Objective: To examine the influence of intravenous pulsed methylprednisolone (MP) on bone mass.

Methods: 38 patients (30 women) with various rheumatic disorders requiring intravenous MP pulse treatment were examined at baseline and after 6 months with dual energy x ray absorptiometry (DXA), measuring hip and lumbar spine bone mineral density (BMD). Demographic and clinical data were collected.

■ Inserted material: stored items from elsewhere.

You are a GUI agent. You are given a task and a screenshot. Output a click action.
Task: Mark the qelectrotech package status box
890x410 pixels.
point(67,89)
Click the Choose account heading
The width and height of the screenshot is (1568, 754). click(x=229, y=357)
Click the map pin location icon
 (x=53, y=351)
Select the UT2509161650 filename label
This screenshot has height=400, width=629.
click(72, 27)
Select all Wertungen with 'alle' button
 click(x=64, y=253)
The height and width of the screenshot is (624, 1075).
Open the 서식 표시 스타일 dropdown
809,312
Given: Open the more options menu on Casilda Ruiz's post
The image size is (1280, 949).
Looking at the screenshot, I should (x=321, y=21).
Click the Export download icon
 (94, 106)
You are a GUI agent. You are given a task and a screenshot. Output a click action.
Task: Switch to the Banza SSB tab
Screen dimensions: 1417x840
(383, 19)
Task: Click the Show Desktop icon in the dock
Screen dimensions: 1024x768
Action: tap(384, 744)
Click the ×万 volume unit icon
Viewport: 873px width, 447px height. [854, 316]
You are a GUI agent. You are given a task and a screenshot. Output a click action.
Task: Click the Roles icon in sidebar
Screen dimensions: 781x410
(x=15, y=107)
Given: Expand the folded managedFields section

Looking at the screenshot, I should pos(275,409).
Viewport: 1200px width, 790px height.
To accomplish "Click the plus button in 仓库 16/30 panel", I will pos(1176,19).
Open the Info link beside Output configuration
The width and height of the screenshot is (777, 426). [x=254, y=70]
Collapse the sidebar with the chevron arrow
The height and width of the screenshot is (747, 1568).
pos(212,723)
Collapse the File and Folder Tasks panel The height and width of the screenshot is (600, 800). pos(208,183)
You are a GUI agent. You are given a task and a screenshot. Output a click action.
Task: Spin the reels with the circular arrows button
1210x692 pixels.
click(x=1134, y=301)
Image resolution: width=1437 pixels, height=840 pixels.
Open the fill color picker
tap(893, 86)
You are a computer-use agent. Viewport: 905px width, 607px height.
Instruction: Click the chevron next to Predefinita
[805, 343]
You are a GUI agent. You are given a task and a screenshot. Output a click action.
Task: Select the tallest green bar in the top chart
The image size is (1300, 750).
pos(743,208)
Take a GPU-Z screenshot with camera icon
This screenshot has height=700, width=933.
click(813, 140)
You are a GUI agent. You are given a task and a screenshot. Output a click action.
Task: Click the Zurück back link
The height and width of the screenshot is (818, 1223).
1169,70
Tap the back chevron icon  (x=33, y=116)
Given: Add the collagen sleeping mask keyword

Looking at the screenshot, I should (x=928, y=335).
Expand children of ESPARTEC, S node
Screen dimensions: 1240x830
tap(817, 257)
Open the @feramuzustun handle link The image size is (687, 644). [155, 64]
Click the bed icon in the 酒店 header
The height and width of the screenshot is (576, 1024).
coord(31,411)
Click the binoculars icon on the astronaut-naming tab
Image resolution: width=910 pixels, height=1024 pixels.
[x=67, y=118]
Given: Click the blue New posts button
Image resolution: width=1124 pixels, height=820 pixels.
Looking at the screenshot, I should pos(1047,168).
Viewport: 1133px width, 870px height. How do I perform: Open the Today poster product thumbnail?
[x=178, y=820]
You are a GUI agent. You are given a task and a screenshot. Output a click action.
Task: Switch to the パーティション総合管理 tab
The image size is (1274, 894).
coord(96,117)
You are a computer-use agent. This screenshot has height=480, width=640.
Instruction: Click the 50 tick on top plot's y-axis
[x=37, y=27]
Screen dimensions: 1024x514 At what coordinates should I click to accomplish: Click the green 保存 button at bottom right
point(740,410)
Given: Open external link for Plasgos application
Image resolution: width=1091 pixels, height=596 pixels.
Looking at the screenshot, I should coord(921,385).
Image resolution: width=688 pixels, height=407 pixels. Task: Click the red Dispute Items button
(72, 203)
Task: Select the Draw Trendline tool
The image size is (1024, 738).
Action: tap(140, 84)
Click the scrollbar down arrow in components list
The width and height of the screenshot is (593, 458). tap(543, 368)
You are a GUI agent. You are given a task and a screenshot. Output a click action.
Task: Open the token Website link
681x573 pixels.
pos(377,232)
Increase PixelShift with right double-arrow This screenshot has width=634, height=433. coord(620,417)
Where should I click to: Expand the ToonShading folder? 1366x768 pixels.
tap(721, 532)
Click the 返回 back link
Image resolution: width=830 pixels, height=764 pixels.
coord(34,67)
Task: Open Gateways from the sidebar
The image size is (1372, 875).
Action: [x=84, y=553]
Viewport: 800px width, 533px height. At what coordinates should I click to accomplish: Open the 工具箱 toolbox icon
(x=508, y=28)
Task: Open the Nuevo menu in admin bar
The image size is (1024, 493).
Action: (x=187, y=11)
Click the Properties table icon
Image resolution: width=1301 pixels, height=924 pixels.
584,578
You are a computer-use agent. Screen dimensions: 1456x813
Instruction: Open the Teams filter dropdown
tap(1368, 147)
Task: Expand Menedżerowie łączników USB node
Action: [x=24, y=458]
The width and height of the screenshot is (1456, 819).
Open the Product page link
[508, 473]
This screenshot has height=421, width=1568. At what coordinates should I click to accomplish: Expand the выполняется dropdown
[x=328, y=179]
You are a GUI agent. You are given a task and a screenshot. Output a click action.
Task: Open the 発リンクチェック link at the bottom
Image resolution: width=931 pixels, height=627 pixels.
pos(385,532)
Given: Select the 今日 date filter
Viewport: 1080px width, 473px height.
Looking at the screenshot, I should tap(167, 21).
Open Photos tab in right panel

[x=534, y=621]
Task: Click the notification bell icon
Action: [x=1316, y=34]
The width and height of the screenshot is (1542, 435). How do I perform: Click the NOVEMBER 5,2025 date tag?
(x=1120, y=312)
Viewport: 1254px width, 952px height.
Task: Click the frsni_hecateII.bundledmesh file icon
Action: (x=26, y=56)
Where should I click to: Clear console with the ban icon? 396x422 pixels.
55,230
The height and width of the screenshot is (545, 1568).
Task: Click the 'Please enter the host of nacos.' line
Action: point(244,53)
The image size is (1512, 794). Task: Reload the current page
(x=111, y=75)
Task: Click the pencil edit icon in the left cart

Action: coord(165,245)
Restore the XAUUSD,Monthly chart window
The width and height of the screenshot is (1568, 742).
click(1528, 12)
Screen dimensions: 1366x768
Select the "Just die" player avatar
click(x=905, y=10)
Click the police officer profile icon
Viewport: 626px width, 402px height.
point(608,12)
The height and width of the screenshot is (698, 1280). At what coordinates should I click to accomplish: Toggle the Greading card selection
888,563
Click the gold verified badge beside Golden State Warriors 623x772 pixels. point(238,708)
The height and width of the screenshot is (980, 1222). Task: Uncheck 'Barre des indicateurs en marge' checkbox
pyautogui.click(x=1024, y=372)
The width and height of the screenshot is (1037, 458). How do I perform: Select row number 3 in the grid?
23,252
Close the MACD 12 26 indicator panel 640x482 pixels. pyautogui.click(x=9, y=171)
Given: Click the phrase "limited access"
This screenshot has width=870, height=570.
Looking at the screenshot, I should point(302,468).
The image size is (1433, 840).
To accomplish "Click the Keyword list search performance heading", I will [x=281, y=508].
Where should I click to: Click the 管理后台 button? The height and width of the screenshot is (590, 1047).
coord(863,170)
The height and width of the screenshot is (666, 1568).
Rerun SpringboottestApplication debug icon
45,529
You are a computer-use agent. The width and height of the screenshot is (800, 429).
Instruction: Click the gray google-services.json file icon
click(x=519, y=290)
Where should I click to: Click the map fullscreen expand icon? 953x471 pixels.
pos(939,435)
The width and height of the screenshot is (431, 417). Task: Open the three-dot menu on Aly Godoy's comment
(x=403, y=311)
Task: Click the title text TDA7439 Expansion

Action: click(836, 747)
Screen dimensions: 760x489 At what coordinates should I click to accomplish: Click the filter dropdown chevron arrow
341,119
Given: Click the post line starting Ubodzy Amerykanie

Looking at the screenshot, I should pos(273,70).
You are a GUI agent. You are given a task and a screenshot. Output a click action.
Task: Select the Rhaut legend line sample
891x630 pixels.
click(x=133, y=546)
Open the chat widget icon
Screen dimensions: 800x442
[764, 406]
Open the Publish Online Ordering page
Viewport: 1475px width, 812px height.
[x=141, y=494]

Results: Demographics showed: mean (SD) age 48.4 (16.3) years, body mass index 24.9 (5.1) kg/m2, and median (range) disease duration 3.2 (0.1–40.0) years. During follow up patients received a mean cumulative MP dose of 3.0 (1.6) g given as 5.7 (2.0) pulses over a median period of 5.7 (2.3–33.7) months. 34/38 (89%) patients were also pulsed with cyclophosphamide, 20 (53%) were taking oral corticosteroids, and 8 (21%) were using either bisphosphonates or oestrogen. At the end of the study mean BMD was reduced by −2.2% at the femoral neck, −1.1% at the total hip, and −1.0% at the spine L2-4. In subgroups BMD increased in patients treated with bisphosphonates or oestrogen (femoral neck +1.6%, total hip +3.2%, spine L2-4 +4.5%), whereas BMD decreased at all sites in patients not treated with antirersorptive treatment, both for users (femoral neck −4.4%, total hip −2.4%, spine L2-4 –2.1%) and non-users of concomitant oral prednisolone (femoral neck −1.7%, total hip –1.9%, spine L2-4 –2.6%).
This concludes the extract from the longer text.